Provided passage =

(begin)

AVPro is the only video player that supports live streams, but it does not and will not support audio filters per this VRChat Canny. For live-music venues and worlds, who by nature typically care about audio, this is a problem because being able to apply audio effects is a great addition. Many worlds have excellent visuals, world design, detail, etc. but often have very basic audio. I hope to share a little knowledge to help with this. For example, it would be nice to have a low-pass filter in a bathroom, or when you approach the main venue area - hearing the bass rumble and increase in volume as you walk up, a slight reverb in the hallway, then perfectly fading into full-spectrum audio. With this method, you can apply a limited (6*) number of arbitrary effects to your live streams.

Use Cases

My use case is to have a low-pass filtered audio stream as the "main area" is approached (just hear the bass rumbling), which fabes into a reverb/echo filtered audio stream in the concrete hallway, and finally perfectly fading into full spectrum audio in the main area. One use-case is carrying multi-lingual audio streams, where each channel (or pairs if you want stereo) can carry a different language. Another use case could be to use the audio stream to carry data to control lighting, or effects in the world. Can also carry multiple separate audio tracks in one stream, i.e. channels 1+2 is one stereo mix, channels 3+4 is another stereo mix, and channel 5 is a mono podcast.

Work Around

AVPro supports up to 8* audio channels, we can use those to carry other audio. There are many use cases and directions this can go, which I'll only touch on briefly.  This book will cover applying a low-pass filter to a third audio channel, as I think that is a common "want" in many music venues, and follow up with an example ffmpeg command to do an arbitrary number of channels, each with any effect.

8 Channel notes

Although AVPro can support up to 8 channels, the windows media foundation AAC decoder does not, effectively killing any live 8 channel audio support. This explains the unexpected behavior past 6 channels. 7 channels results in no audio, but video. 8 channels and the stream does not load at all. ¯\_(ツ)_/¯

However, the `eac3` codec does support all 8 channels, but not in RTSP. Although an 8channel EAC3 mp4 file seems to work in AVPro, AVPro just hands non-live videos to the unity video player. Live videos get handed to the windows media foundation, which as mentioned above does not support past 5.1 channels. I have not yet found a way to do this for live video, as ffmpeg does not support eac3 7.1, only 5.1. Furthermore, ffmpeg will silently downmix 8 channels into a 5.0(side) configuration if you use eac3. Plex includes an encoder that can do this though, but there are still the issues mentioned above. Finally, VRCDN does not support any ingest format that supports eac3, so you would likely have to make your own CDN (I doubt any other whitelisted service supports eac3 7.1 audio)

(end)

Dataset extract =
(begin)

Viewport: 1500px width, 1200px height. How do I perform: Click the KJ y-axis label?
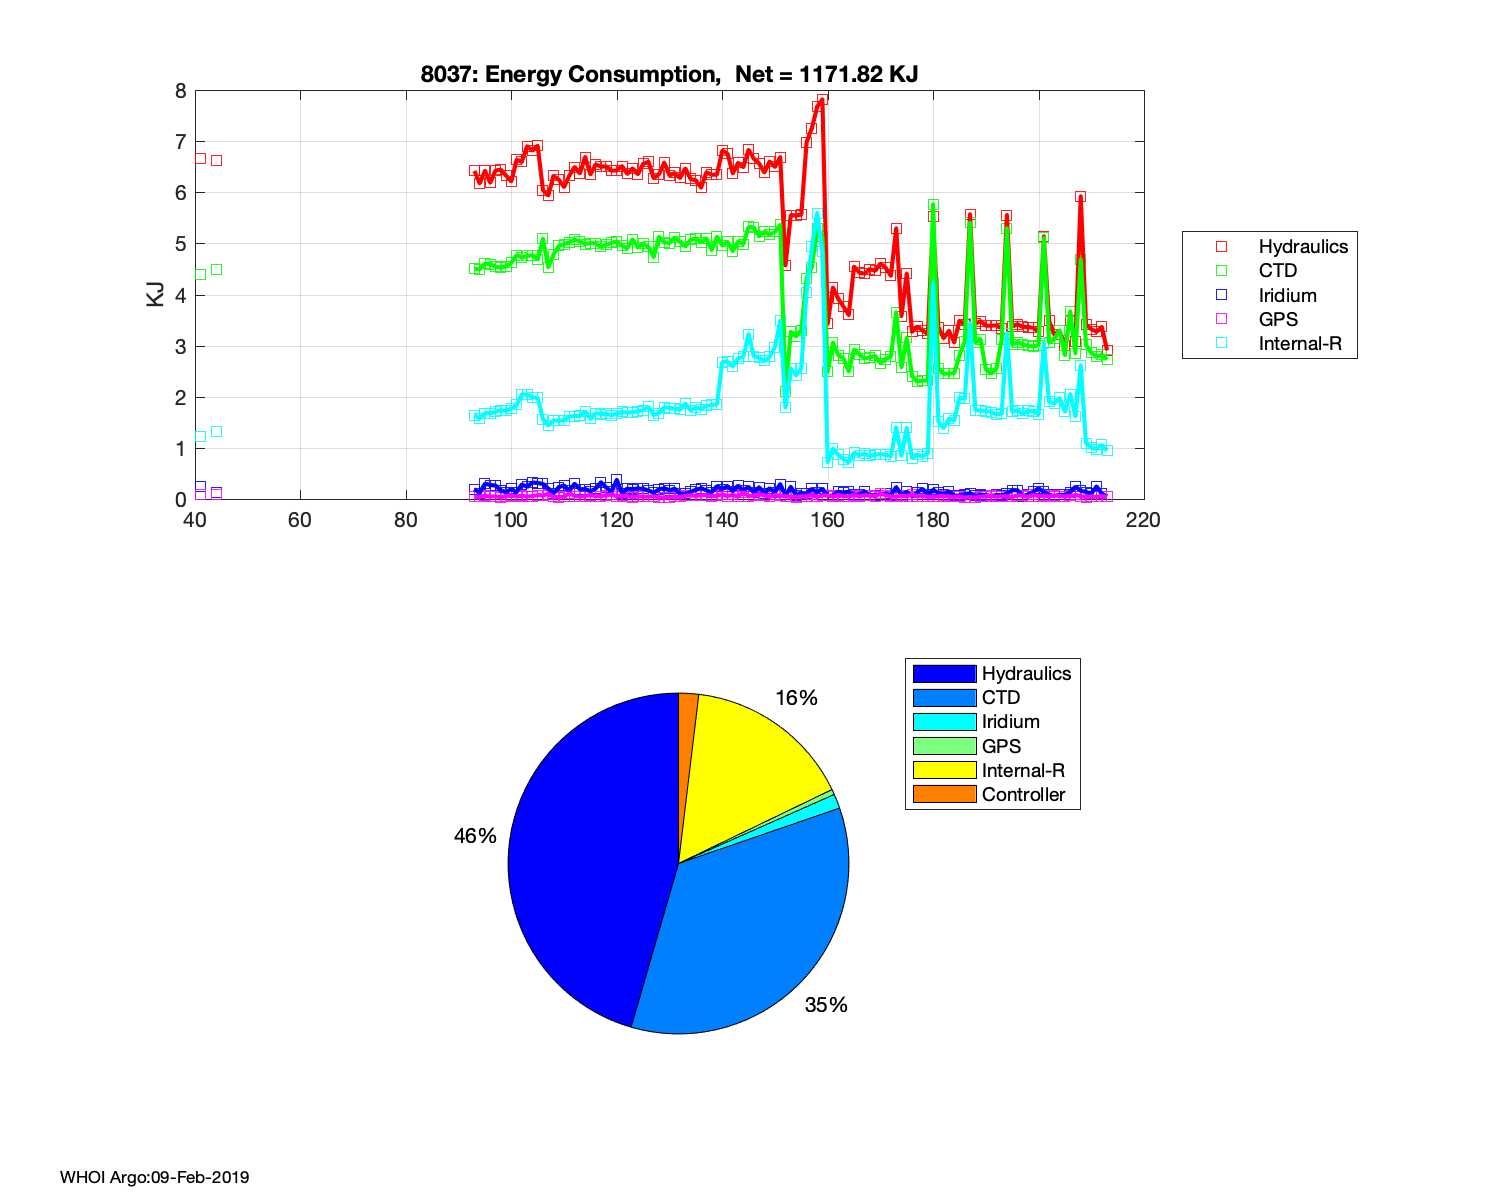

(end)

Exercise aim = Reproduce the section of the AVPro audio passage between "AVPro is the" and "your live streams.", inclusive. The data plays no part in what is asked here.

Response to this task =
AVPro is the only video player that supports live streams, but it does not and will not support audio filters per this VRChat Canny. For live-music venues and worlds, who by nature typically care about audio, this is a problem because being able to apply audio effects is a great addition. Many worlds have excellent visuals, world design, detail, etc. but often have very basic audio. I hope to share a little knowledge to help with this. For example, it would be nice to have a low-pass filter in a bathroom, or when you approach the main venue area - hearing the bass rumble and increase in volume as you walk up, a slight reverb in the hallway, then perfectly fading into full-spectrum audio. With this method, you can apply a limited (6*) number of arbitrary effects to your live streams.